2

I have a new project where I need to generate a DOCX. My client has provided me with an existing DOCX where I need to replace some placeholders with some customer data from the database. As if this isn’t challenging enough, there are certain parts that are optional based on some conditions using the customer data. So I will have to provide some logic to totally omit some parts of the DOCX.

After way too much research and some POC’s, I’ve come across a new approach. I’ve saved the DOCX as a Word XML Document. This creates a big XML file with everything in it, even the images are encoded as base64. After doing that I copied the content of the XML file to a T4-template. Doing this allows me to add dynamic content based on the customer data and generate a Word XML Document in my code as a large string.

But now I’m stuck at creating a Docx again based on the Word XML Document string.
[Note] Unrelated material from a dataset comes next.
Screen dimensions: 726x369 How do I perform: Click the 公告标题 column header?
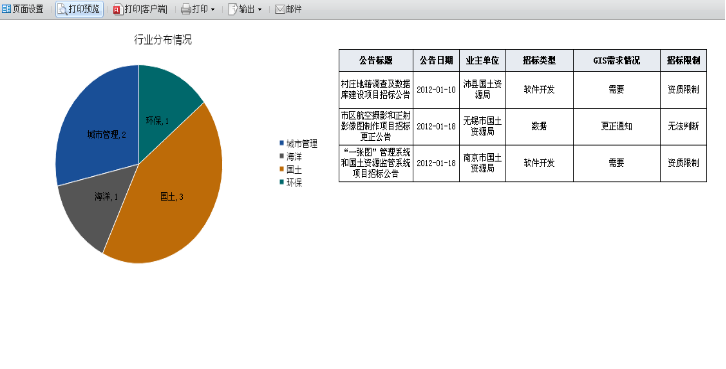pos(376,60)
I’ve tried using the OpenXml Sdk but can’t find any real documentation on how to do this. After some experimentation I ended up with the code below but it doesn’t parse XML (Data at the root level is invalid. Line 1, position 1).
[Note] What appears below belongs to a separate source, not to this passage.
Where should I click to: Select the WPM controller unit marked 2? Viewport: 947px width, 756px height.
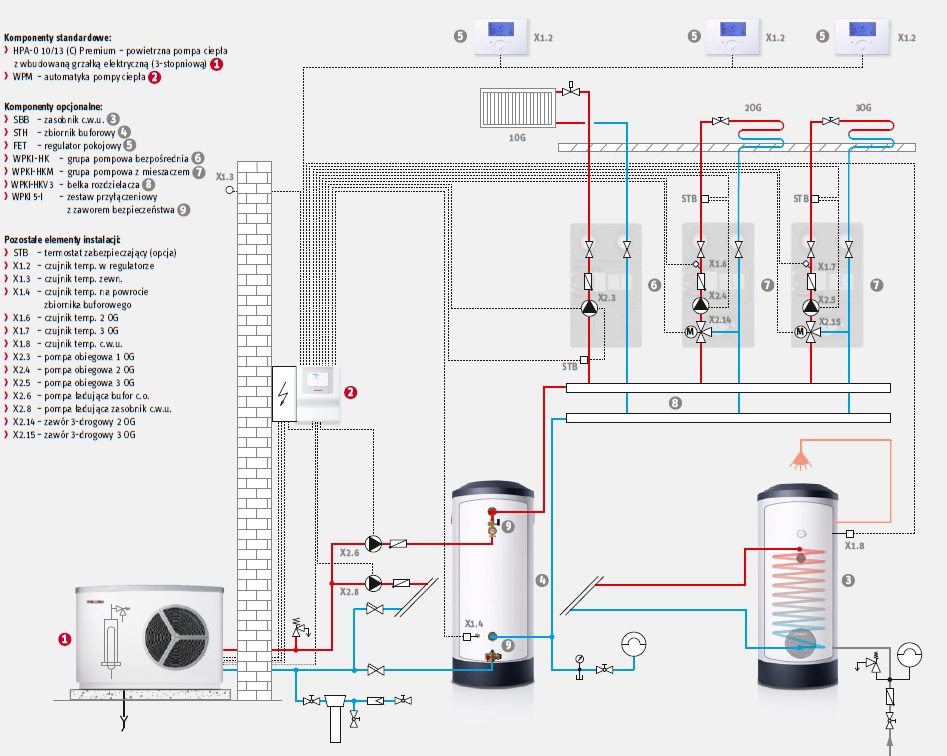point(318,394)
As a second attempt, I tried out some suggestion from another post but this results in another exception (The XML has invalid content and cannot be constructed as an element. (Parameter 'outerXml'))
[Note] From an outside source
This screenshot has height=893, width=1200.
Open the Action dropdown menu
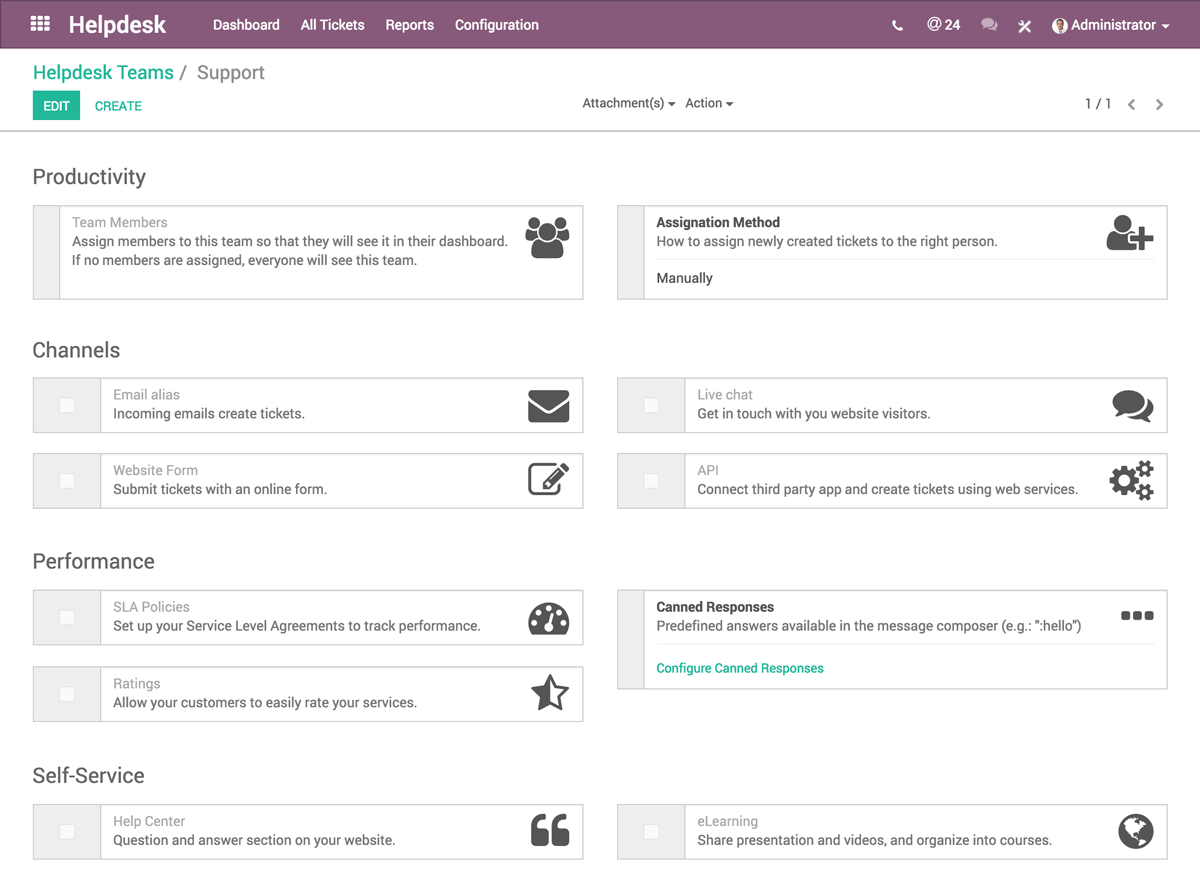pos(708,104)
Is there a way to do this or should I just leave the T4-template and try another approach? Another problem with the T4-template is the size of some the images, it results in a long base64 string that just generates way too much lines. I guess I could replace the images with placeholders and swap them just before I create the XML...

    public FileData CreateDocx(string title, string xml)
    {
        using (MemoryStream generatedDocument = new MemoryStream())
        {
            using (WordprocessingDocument package =
                WordprocessingDocument.Create(generatedDocument, WordprocessingDocumentType.Document))
            {
                var mainPart = package.AddMainDocumentPart();
                //First attempt
                //new Document(xml).Save(mainPart);

                var doc = new XmlDocument();
                doc.LoadXml(xml);
                new Document(doc.OuterXml).Save(mainPart);
            }

            return new FileData(title, generatedDocument.ToArray());
        }
    }
Beejee
  • 1,836
  • 2
  • 17
  • 31
  • I think [microsoft.office.interop.word](https://learn.microsoft.com/en-us/dotnet/api/microsoft.office.interop.word?view=word-pia) has all the stuff that you need. – Luuk Feb 06 '21 at 17:44
  • Perhaps try DocX: https://github.com/xceedsoftware/DocX It has a much cleaner API than Microsoft – Thomas Weller Feb 06 '21 at 18:39
  • Isn't it discouraged to use this on a webserver? I will have to have a office license installed on it to make us of the library. – Beejee Feb 06 '21 at 18:40
  • @Thomas I could try it out as it would fix some problems but how would I be able to remove sections from the document based on a condition? Do you have an example I could use? – Beejee Feb 06 '21 at 18:50
  • Can you post an image of the existing .docx (or one that has a similar format). What are the "placeholders" and how do you determine if something is a placeholder? – Tu deschizi eu inchid Feb 06 '21 at 19:05
  • I would just add some unique text like {{Customer name}} as placeholder. For the most part it consist of paragraphs and a lot of images. Some paragraphs and images, sections of the document, should be removed if the customer is not of the correct type. At the end there is also a table where based on the order some rows should be removed. Furthermore the whole document contains a page header and footer on each page except the first. The first is an image with some overlay text. – Beejee Feb 06 '21 at 19:18
  • I would use openXML Powertools or Aspose.Words. https://github.com/EricWhiteDev/Open-Xml-PowerTools – Herr Kater Feb 06 '21 at 19:24
  • @Herr Kater, I've already tried the powertoold out but couldn't find out how to use it to my advantage. Could you provide any more details about how to use it in my scenario? – Beejee Feb 06 '21 at 19:33
  • 1
    This explains how to prepare your template: http://www.ericwhite.com/blog/getting-started-with-open-xml-powertools-documentassembler/ This one shows how to transform the template: https://github.com/EricWhiteDev/Open-Xml-PowerTools/blob/vNext/OpenXmlPowerToolsExamples/DocumentAssembler/DocumentAssembler.cs – Herr Kater Feb 07 '21 at 16:24

1 Answers1

1

Based on the feedback of Thomas Weller, I tried out DocX. This library makes it way easier to open/duplicate/create DOCX files. After some research I totally changed my approach. I ended up using the existing DOCX as a template.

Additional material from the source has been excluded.